You already know I have a pipeline for generating the JSONFeeds. We store the items in CouchDB. We generate feed by pulling items out of CouchDB using a simple server-less script on the output side. You can use any FeedReader app like Feeder to read.

My ReadLater System

ReadLater is an addition on the input side of the pipeline. In this case, we use Mercury Web Parser to scrape and parse the URL. Then we massage the JSON data produced by Parser into a JSONFeed item. This item is then added to the CouchDB using a simple web post.

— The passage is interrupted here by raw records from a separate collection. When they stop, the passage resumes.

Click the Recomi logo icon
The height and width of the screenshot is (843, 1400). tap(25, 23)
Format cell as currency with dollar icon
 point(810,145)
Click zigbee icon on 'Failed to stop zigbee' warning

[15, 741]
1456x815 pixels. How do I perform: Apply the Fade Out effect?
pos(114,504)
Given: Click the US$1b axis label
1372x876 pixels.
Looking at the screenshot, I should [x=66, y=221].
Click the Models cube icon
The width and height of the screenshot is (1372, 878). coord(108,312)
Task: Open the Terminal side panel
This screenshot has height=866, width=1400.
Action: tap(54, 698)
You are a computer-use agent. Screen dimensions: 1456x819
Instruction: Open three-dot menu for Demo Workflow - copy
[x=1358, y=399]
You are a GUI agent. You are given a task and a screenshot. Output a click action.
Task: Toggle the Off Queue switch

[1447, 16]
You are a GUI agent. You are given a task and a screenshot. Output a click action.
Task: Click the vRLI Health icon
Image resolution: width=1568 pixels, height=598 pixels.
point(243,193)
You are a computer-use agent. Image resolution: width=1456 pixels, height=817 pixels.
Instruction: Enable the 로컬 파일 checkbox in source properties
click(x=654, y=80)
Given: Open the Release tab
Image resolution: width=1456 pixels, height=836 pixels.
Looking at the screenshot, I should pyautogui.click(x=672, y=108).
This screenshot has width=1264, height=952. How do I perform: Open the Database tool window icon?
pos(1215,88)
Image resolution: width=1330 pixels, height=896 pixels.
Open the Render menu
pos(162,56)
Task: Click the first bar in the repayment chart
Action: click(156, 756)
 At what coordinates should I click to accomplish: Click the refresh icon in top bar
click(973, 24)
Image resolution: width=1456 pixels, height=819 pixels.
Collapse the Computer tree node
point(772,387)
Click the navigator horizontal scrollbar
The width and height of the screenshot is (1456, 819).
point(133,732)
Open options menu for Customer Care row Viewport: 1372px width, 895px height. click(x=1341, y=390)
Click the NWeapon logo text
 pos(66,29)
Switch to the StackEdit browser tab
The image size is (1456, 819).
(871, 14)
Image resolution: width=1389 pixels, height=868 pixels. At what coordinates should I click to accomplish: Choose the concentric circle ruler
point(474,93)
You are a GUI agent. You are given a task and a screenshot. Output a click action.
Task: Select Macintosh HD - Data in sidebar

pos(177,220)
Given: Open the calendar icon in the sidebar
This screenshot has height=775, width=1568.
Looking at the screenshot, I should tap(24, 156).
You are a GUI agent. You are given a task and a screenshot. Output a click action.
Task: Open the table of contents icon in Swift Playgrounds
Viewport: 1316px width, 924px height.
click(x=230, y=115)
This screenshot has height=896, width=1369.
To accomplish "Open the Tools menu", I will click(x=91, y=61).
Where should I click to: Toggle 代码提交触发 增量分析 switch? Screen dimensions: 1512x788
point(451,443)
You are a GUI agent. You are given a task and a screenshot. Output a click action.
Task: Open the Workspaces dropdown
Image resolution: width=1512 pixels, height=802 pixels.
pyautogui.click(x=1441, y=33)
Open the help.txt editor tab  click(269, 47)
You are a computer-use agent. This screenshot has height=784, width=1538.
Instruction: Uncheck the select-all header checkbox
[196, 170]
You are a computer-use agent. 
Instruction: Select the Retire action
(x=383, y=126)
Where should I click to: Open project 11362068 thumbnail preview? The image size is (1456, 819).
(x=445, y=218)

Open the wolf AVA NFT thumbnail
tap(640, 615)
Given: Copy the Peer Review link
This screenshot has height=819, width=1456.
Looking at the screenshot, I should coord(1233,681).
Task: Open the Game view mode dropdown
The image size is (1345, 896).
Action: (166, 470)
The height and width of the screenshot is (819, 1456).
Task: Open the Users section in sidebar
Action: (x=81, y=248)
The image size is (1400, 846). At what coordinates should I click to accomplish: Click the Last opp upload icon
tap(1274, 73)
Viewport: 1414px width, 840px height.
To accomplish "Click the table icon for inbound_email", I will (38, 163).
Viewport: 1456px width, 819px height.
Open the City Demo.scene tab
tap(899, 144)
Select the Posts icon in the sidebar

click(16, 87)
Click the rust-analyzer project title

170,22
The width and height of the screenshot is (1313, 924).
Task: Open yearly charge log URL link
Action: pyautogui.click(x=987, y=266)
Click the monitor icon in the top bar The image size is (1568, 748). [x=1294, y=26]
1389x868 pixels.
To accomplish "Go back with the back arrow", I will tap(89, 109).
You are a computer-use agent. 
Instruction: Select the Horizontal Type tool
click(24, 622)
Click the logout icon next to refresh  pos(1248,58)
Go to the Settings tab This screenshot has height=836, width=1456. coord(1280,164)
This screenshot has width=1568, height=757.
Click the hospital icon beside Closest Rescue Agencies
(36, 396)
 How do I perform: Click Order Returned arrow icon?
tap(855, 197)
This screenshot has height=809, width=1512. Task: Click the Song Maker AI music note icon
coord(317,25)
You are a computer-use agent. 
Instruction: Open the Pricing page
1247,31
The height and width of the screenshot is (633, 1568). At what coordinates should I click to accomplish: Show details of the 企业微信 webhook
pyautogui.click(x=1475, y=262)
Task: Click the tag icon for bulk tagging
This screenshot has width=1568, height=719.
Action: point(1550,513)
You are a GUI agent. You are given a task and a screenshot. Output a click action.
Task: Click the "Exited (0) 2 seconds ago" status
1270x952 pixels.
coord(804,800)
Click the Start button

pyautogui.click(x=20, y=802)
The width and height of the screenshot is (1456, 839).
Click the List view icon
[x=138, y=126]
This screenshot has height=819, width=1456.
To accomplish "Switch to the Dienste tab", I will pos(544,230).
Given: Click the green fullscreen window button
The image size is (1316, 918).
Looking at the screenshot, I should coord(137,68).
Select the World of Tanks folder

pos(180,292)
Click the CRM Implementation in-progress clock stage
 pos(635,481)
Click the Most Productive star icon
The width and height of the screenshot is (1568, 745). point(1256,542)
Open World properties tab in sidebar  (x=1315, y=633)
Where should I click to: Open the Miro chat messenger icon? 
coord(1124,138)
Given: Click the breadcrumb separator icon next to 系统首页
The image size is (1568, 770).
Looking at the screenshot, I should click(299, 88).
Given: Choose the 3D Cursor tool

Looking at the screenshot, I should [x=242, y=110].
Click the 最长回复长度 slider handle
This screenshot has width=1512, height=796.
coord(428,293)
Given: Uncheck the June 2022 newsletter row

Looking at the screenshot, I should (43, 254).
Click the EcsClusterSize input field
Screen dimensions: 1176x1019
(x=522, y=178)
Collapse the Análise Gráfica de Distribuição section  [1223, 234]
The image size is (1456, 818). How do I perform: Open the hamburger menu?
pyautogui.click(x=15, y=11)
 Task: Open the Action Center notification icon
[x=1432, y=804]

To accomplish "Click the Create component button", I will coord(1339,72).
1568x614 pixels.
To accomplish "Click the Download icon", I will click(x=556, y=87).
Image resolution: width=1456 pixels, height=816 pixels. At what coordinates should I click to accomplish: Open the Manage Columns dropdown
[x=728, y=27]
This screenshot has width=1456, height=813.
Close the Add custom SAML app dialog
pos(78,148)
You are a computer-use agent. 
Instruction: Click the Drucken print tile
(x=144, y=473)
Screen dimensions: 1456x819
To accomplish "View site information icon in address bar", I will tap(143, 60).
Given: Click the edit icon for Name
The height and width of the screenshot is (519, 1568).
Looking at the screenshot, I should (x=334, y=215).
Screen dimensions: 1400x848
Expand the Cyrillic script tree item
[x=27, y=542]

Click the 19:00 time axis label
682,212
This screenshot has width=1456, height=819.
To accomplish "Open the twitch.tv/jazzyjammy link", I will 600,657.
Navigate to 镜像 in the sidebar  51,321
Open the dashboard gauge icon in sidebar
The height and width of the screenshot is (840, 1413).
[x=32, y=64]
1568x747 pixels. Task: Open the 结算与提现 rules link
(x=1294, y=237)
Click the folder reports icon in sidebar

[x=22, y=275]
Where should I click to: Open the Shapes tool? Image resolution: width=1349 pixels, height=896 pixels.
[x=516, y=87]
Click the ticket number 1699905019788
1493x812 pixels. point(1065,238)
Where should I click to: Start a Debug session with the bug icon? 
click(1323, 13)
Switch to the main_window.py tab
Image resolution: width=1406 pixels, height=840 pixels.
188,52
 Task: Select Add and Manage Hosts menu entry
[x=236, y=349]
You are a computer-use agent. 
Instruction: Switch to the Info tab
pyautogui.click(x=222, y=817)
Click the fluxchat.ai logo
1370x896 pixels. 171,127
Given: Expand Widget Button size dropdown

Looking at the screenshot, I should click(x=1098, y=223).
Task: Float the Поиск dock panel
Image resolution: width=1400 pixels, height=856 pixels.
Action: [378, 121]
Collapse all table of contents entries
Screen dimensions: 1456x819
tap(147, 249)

Below is the simple input plugin which takes a URL as input. Passes it to mercury-parser to scrape the web and get article details. Then converts that into a feed item and posts it to my CouchDB river database.

import os
import sys
import json
import datetime
import argparse
import pytz
import requests
from slugify import slugify

river = os.environ["RIVER_URL"]
channel = "readlater"
device = "01"

def get_id(channel, device):
    tz = pytz.timezone("Asia/Kolkata")
    now = datetime.datetime.now(tz).isoformat()
    _id = "{now}_{channel}_{device}".format(
        now=slugify(now), channel=channel, device=device
    )
    return _id


def get_datetime():
    tz = pytz.timezone("Asia/Kolkata")
    now = datetime.datetime.now(tz).isoformat()
    return str(now)

if __name__ == "__main__":
    parser = argparse.ArgumentParser()
    parser.add_argument("--url", help="Give me a url")
    args = parser.parse_args()
    url = args.url

    stream = os.popen('mercury-parser {url}'.format(url=url))
    output = stream.read()
    data = json.loads(output)


    d = {}
    _id = get_id(channel, device)
    d["_id"] = _id
    d["id"] = _id
    d["content_html"] = data["content"]
    d["channel"] = channel
    d["title"] = data["title"]
    d["date_published"] = data["date_published"]
    d["date_modified"] = get_datetime()
    if "author" in data and data["author"]:
        d["author"] = {"name": data["author"]}
    else:
        d["author"] = {"name": data["domain"]}
    d["type"] = "item"
    d["external_url"] = url
    d["url"] = url
    d["image"] = data["lead_image_url"]
    d["summary"] = data["excerpt"]
    print(d)
    r = requests.post(river, json=d)

This system is becoming more and more central to my daily workflow. Its probably time to clean up the code, make it into a package that can be installed easily. I have a code name for it - Hoysala.